<<<<
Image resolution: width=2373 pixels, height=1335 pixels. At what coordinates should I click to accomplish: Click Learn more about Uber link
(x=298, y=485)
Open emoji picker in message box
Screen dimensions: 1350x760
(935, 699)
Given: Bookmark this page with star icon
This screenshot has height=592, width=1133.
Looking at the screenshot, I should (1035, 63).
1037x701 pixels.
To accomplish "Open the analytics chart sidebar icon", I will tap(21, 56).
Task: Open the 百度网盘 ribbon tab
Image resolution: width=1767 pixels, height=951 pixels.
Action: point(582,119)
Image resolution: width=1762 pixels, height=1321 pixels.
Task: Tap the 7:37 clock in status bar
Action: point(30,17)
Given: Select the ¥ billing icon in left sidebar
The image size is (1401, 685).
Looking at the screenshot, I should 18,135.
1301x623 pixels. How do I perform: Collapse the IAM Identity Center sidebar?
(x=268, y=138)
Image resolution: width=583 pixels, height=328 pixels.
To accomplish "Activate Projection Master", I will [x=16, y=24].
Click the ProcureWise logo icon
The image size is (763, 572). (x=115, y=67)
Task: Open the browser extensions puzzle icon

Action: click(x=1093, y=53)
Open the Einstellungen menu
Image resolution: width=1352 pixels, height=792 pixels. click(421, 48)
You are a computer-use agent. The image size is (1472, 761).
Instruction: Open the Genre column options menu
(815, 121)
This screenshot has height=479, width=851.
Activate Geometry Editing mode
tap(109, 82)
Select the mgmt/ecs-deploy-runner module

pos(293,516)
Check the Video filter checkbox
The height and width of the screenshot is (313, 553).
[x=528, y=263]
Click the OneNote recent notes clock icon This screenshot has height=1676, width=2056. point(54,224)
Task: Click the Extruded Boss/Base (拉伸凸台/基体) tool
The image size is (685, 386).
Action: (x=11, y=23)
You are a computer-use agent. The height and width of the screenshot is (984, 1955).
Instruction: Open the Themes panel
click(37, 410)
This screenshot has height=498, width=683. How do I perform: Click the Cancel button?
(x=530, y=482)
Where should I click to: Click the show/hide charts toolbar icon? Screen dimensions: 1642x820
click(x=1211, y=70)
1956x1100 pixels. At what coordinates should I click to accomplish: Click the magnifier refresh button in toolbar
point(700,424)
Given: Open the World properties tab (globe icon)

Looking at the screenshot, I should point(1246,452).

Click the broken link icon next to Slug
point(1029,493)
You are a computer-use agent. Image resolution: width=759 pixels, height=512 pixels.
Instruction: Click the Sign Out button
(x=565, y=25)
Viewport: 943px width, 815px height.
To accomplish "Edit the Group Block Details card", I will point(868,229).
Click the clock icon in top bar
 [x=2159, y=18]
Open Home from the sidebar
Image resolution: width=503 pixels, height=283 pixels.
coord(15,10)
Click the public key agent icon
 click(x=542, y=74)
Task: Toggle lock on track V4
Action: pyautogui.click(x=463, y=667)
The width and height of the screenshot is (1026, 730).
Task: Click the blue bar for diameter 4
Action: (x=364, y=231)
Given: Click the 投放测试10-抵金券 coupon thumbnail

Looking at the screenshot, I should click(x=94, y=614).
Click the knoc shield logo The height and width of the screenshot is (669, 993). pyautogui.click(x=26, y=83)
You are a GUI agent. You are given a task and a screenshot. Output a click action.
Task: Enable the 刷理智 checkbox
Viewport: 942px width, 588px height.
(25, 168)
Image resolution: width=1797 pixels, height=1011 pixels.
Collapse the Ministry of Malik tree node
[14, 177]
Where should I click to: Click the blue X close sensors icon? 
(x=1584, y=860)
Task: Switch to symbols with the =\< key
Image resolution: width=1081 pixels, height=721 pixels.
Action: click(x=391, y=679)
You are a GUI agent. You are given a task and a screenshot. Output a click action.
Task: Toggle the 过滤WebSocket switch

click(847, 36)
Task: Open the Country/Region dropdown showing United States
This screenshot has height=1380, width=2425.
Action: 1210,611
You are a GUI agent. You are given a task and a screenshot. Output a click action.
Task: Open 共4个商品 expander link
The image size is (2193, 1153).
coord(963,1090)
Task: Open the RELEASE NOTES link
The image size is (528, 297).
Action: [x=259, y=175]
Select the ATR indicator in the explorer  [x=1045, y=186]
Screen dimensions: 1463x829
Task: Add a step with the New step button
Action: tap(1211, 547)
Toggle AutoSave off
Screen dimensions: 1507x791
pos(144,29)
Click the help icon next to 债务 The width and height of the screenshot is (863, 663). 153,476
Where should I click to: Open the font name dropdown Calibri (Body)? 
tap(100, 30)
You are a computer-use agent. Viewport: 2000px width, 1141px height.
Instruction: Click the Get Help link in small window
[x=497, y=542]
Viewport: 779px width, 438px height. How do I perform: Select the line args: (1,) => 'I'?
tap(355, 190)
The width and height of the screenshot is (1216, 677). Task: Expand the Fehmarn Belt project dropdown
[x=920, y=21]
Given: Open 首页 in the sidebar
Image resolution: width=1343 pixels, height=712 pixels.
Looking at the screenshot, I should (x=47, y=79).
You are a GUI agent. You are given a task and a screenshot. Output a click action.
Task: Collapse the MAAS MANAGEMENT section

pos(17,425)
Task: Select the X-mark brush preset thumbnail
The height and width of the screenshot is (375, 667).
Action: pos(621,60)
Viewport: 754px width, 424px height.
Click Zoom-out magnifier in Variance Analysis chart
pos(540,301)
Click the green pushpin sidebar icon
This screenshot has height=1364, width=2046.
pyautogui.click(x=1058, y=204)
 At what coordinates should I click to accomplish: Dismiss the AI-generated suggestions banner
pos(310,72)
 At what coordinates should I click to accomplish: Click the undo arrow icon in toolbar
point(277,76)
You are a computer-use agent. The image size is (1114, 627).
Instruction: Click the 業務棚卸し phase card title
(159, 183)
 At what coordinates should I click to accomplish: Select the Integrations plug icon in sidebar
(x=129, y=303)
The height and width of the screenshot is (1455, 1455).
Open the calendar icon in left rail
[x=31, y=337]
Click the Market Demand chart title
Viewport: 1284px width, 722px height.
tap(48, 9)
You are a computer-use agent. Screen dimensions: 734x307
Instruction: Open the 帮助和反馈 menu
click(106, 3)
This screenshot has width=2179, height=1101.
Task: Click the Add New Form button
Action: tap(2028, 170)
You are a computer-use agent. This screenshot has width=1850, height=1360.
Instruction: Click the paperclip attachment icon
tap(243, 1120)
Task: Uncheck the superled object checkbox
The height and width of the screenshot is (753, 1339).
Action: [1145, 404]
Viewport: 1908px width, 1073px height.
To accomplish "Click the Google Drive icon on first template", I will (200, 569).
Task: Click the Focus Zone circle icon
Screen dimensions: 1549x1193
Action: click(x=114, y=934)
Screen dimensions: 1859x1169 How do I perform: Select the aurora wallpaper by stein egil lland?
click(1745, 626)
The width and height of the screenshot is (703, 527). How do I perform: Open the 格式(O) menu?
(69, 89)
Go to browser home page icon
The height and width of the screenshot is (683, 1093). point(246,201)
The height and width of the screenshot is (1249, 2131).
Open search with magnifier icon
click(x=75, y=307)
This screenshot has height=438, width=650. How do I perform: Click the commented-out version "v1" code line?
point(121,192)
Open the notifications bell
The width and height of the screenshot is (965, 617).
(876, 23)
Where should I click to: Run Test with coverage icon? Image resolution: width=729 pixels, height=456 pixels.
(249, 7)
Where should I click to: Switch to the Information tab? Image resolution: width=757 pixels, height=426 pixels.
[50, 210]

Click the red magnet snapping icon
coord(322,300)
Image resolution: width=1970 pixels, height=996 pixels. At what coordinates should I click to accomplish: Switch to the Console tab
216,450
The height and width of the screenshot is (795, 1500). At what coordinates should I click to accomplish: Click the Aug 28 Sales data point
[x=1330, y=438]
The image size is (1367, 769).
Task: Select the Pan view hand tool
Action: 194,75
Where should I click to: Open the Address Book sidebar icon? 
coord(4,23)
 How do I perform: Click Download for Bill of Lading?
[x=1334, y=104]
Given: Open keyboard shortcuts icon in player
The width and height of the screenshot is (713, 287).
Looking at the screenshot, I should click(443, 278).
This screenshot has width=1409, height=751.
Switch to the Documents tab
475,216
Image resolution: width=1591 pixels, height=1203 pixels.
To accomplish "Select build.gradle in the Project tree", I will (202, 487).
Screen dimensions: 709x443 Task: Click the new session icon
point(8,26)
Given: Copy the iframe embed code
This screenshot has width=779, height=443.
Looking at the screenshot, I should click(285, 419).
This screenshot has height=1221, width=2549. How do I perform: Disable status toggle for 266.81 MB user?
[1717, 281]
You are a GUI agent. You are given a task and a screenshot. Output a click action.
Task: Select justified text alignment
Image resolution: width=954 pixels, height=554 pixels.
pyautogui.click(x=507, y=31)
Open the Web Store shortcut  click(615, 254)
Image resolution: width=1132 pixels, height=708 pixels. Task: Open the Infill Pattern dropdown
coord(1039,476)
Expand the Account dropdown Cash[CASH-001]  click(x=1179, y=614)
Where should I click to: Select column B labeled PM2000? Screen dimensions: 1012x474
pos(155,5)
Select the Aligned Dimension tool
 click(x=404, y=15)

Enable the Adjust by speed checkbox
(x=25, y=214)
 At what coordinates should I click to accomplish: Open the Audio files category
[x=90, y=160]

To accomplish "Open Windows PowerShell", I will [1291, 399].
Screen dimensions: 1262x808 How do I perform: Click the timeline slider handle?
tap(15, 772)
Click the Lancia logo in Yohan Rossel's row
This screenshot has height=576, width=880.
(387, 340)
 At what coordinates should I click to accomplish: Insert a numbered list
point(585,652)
>>>>
Required action.
Count up the lines in the records that contain the word "computer" and reply with that figure only.

Result for this task.
7